Post
Topic
Board Speculation
Re: Buy the DIP, and HODL!
by
JayJuanGee
on 01/12/2023, 02:58:10 UTC
[edited out]
You are very correct on this. The DCA method can be combined with buying the dip to give fantastic results. There is no harm in trying something new as long as it is aimed at accumulating more Bitcoin in a more efficient way. I am not ignoring the discipline that the DCA method requires.

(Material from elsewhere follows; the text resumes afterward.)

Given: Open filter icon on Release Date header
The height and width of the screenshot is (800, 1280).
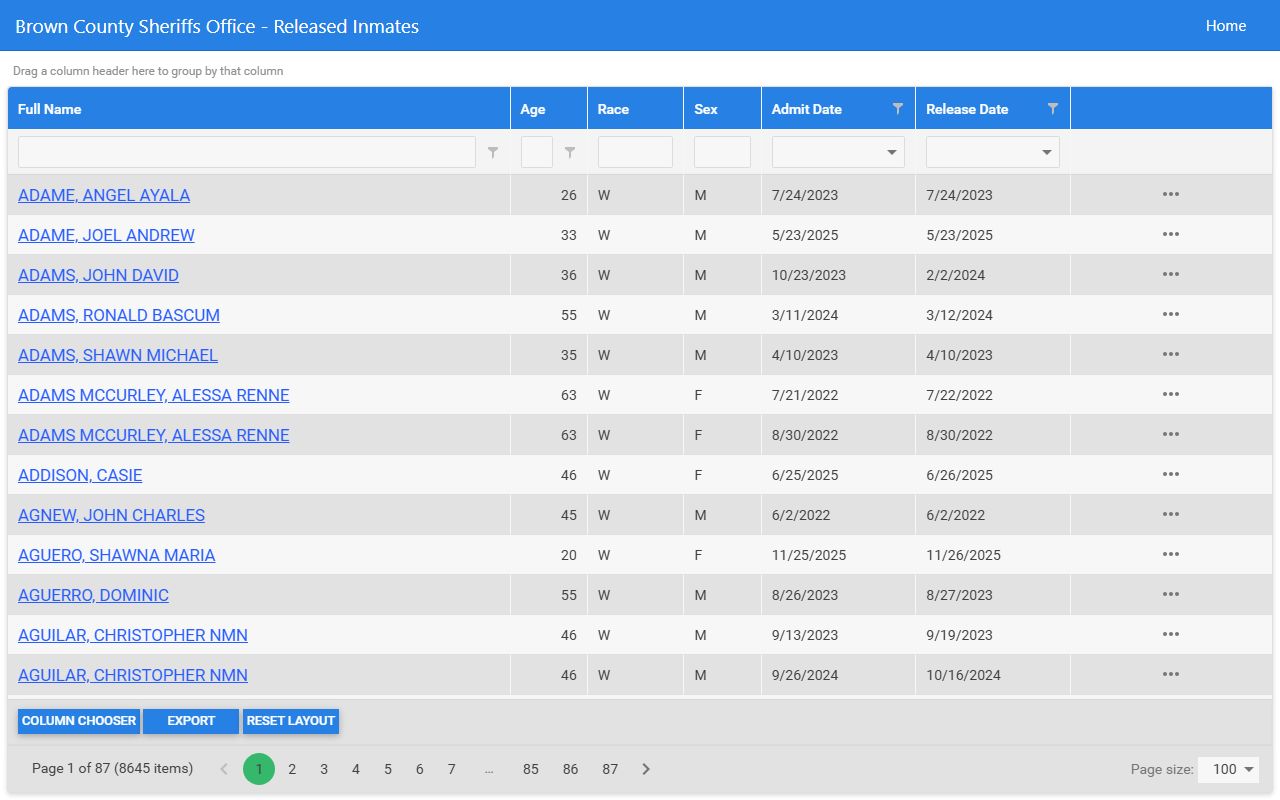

Buying the dip while still doing the DCA method does not violate any of the rules or requirements of each of them.

I doubt that you are wrong about anything that you are saying, yet at the same time you are describing matters a bit strange in terms of possible rules that might apply regarding what any person might choose to do, when s/he is actually under full discretion to do whatever s/he wants to do including trying to follow strict forms of DCA or to tailor some kinds of DCA to his/her own circumstances, and or to bounce between Lump sum investing, buying on dips, DCA and HODL.

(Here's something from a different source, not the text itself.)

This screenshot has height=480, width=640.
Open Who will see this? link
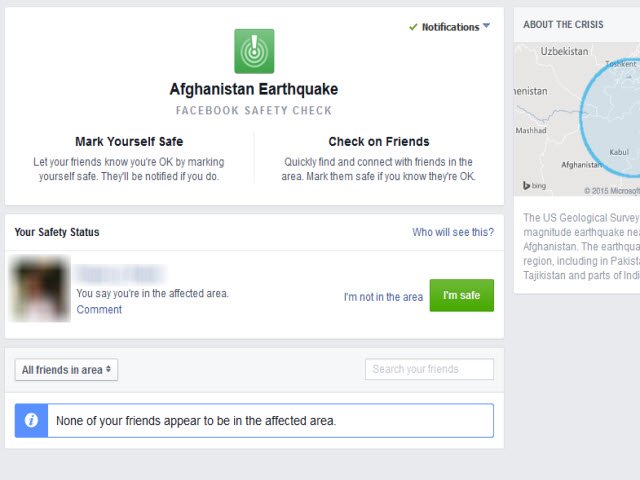(453, 232)
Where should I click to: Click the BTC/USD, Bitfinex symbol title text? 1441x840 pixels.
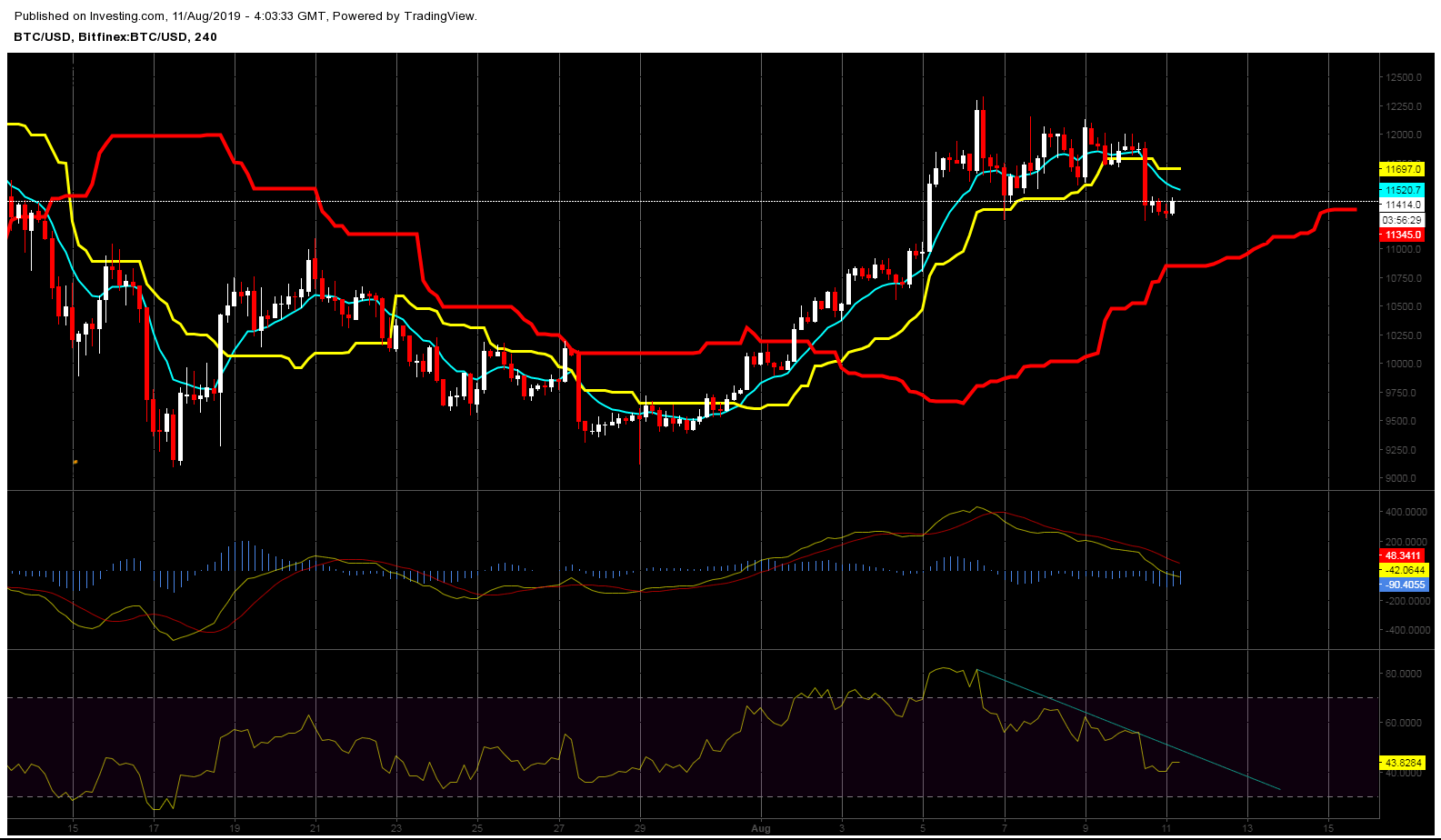point(115,36)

So some of us might suggest: Why don't you just stick with DCA until you get to a certain amount of BTC that represents a whole year of your salary/ yearly expenses, and then rethink the matter after that?  Others might say that is too strict, and maybe just follow DCA for a whole year and then rethink that matter after that.  Others might consider that they are not going to feel good  to employ DCA because they had injected a lump sums at four points of their BTC investment journey (1) right at the beginning of their getting into BTC, 2) 3 months after DCAing  3) 9 months into the investment and then 4) 15 months after starting the investment journey. 

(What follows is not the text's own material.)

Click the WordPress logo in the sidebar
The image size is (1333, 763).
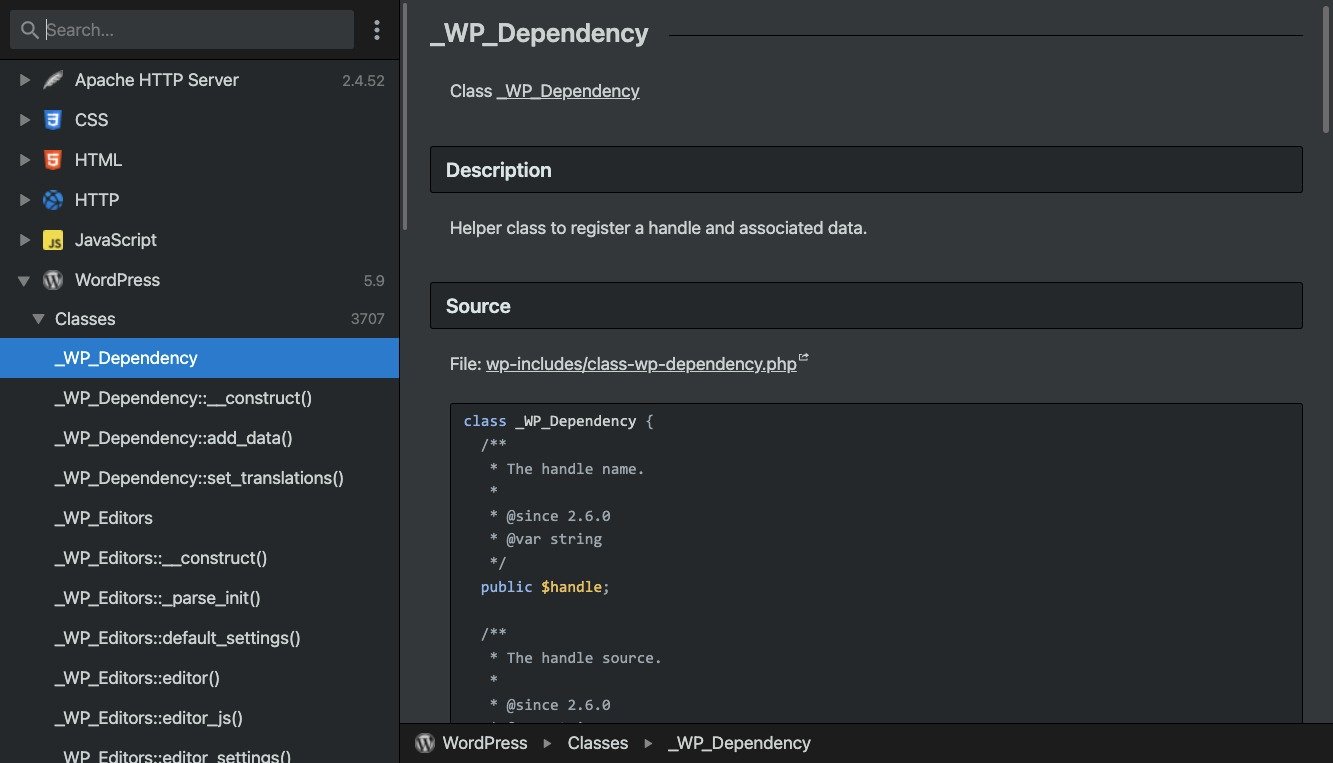click(x=52, y=280)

So in that case, the person may have been DCAing the whole time, but also influenced by the DCA choices, and was motivated to set up some funds for buying on dips... or maybe to modify the amounts that the were DCA'ing in order to save 1/3 of their available cash to hold aside for buying on dips and the other 2/3 would be put towards DCA.  Maybe I would just suggest that if you had used some word choices about best practices in regards to certain kinds of ways of combining different strategies, then you might have been better off than saying that there were rules, but even the idea of best practices kind of suggests that deviating from the supposed best practices would be deviating from rules. .

...and so maybe changing the language would really save you from the better ways of not really suggesting that anyone has to follow rules in order to do things right, but surely we might criticize anyone's approach if they call something DCA that really is not DCA because it is buying on dip or maybe structuring buys in ways that are within a kind of price prediction framework which might still kind of be DCA but seems to be a kind of buying on dip framework, which is not necessarily a bad thing.. including the slippery slopes that guys might end up getting into in terms of reducing their DCA by more and more and more as the BTC price goes up and then maybe they start to think about selling instead of buying, which may or may not be a good idea, but surely we would suggest that is both deviating from DCA but also taking buying on dip to another level that devolves into trading and maybe some other less preferable practices, even though again people can do whatever they like in the end, even though maybe some of us here are might be suggesting that they are not really even following better accumulation strategies, even though they might end up getting lucky and timing their sell and their buy back in such a way that does not end up screwing up their system.. so there are degrees, and probably many of us would still lecture those people for setting a bad example.. even though they can do what they want..

Base on your comment, I will also device means of adding to my holding before the end of the year because the prices is not showing any sign of slowing down soon. Like you said, when the fund is there, what is the essence of keeping it in the bank!

That would be a good example of choosing not to overly prepare for buying on dips, since holding some money aside might be considered as a means to prepare for buying on dips, and surely sometimes, we might be considering how much do we want to hold for buying on dips, and so at some point, for example, we might tell our selves that based on our own particulars, it is o.k. to have $600 set aside for buying on dips because "I already have it set for certain price points", but then maybe if the buying on the dip fund ends up getting up to $1k, then that is too much to be holding in reserves, so I am not going to wait for a dip for all of that, and I am going to spend $300 of it within the next two week to buy BTC and the other $100 I will just let that amount float in a kind of in-between (or a flexible) status.